Hörte er da etwa Gelächter am anderen Ende der Leitung? Als der Song vorbei war, lachte London immer noch und erst nach einer Minute konnte der Brillenträger fragen, ob London endlich seinen Humor wiedergefunden hatte. Die Antwort kam prompt: „Indeed we have. And so did you. So fuck you very much. Bye!“ Kurz keimte in ihm die Hoffnung auf, dass London so bald nicht mehr anrufen würde. Da klingelte das Telefon erneut. Das eben sei natürlich nur Spaß gewesen.

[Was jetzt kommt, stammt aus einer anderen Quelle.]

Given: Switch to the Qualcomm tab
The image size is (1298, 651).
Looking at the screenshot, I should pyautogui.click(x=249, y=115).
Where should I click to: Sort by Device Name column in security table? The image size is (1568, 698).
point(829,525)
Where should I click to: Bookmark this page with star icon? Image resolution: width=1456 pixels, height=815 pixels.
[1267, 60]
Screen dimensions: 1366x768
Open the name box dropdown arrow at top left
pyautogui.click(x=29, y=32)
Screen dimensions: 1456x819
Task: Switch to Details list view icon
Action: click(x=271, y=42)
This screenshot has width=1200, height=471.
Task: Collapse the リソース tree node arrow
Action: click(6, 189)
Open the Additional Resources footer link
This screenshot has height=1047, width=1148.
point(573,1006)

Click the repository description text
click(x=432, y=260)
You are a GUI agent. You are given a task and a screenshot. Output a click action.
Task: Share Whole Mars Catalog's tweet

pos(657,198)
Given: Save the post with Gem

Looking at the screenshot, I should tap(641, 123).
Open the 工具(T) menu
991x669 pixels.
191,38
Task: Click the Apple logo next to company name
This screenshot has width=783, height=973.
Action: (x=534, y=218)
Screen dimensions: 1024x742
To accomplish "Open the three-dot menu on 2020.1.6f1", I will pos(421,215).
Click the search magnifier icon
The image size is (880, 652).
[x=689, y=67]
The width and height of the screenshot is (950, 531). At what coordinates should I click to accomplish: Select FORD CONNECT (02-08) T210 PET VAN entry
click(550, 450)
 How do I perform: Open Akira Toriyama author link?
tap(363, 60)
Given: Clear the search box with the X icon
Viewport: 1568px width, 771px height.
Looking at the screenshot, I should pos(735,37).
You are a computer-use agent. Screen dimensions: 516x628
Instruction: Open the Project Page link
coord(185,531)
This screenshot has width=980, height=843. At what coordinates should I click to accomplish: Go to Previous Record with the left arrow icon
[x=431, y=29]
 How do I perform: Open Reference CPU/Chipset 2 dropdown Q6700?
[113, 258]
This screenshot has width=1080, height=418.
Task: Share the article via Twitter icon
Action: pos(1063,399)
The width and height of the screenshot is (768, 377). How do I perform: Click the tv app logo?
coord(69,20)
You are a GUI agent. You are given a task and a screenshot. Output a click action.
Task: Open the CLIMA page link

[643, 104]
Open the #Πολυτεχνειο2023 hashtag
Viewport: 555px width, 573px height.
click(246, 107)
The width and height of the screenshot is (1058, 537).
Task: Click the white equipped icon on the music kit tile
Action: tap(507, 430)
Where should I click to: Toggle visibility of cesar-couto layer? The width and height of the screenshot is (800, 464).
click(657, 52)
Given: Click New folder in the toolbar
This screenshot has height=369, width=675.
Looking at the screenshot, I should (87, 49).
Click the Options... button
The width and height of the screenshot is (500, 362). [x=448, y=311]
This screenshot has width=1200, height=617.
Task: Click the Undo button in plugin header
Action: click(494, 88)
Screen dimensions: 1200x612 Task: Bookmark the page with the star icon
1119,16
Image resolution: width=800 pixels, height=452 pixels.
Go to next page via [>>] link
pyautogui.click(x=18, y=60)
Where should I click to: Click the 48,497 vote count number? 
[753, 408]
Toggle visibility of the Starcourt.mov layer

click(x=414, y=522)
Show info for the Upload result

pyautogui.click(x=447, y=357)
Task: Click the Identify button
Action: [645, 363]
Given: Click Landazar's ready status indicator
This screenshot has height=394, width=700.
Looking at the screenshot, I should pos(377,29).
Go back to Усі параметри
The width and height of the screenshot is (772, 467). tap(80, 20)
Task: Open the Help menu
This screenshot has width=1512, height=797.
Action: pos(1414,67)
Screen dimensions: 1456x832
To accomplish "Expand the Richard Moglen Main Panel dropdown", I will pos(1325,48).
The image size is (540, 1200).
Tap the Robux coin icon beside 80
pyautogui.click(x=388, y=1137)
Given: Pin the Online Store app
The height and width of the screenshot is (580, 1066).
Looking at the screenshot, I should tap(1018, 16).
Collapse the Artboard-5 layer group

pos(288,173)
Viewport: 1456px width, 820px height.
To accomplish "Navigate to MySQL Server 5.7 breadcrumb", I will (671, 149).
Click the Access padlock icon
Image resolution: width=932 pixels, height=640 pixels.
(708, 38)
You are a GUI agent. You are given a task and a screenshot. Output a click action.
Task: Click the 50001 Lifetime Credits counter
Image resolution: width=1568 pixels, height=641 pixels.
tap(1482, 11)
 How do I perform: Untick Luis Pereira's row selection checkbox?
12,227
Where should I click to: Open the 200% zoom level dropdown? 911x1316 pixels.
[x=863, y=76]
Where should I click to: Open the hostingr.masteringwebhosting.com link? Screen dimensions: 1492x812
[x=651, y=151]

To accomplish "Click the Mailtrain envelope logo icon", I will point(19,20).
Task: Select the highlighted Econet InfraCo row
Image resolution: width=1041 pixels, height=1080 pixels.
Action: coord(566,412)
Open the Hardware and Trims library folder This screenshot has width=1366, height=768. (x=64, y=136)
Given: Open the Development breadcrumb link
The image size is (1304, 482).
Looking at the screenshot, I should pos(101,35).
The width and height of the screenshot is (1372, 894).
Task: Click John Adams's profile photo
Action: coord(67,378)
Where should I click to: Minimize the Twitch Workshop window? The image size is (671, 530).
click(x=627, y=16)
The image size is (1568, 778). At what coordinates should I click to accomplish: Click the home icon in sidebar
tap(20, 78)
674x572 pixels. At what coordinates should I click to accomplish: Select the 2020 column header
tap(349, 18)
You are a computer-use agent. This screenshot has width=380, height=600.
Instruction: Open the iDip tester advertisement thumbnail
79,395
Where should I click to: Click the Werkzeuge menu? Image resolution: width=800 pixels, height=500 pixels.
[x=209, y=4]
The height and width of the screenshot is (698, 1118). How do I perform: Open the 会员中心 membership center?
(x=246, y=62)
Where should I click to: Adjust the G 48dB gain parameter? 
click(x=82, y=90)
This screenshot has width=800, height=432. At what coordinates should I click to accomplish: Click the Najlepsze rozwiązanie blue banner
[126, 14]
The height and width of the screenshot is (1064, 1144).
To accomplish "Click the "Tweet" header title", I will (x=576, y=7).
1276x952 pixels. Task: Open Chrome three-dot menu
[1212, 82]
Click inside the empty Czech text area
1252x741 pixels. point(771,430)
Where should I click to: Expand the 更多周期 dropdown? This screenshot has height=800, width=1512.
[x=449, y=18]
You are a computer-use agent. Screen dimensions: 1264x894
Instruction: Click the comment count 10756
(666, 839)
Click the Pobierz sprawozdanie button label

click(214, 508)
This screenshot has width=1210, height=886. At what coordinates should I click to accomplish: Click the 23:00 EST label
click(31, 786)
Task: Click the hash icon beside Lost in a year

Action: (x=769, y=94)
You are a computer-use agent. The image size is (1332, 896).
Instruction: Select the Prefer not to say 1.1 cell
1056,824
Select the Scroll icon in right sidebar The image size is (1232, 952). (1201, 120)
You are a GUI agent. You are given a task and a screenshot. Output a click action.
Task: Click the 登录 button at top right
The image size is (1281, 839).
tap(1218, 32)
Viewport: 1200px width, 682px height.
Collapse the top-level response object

London wollte nur noch schnell seinen Tipp für heute Abend abgeben: 3:1 für Frankreich. Dem konnte der Brillenträger nur zustimmen, auch wenn er eigentlich auf ein deutlicheres 4:0 hoffte. Nachdem London sich genug über seinen gelungenen Scherz amüsiert hatte, fragte es noch, ob der Brillenträger sich schon auf morgen freue. Auf die Schnelle wollte ihm gar nichts besonderes einfallen. Und erst als London ihm, nicht ohne aufrichtigen Neid und versteckter Anerkennung mitteilte, was morgen so anders wäre, bemerkte er, dass er den ganzen Tag noch keine Nachrichten verfolgt hatte. London war somit die erste, die ihm zur Normalität gratulierte.
Denn morgen würden hier in den Klassenräumen tatsächlich „die Masken fallen“. Und der Brillenträger würde als erstes am Tisch sitzen. Ganz normal.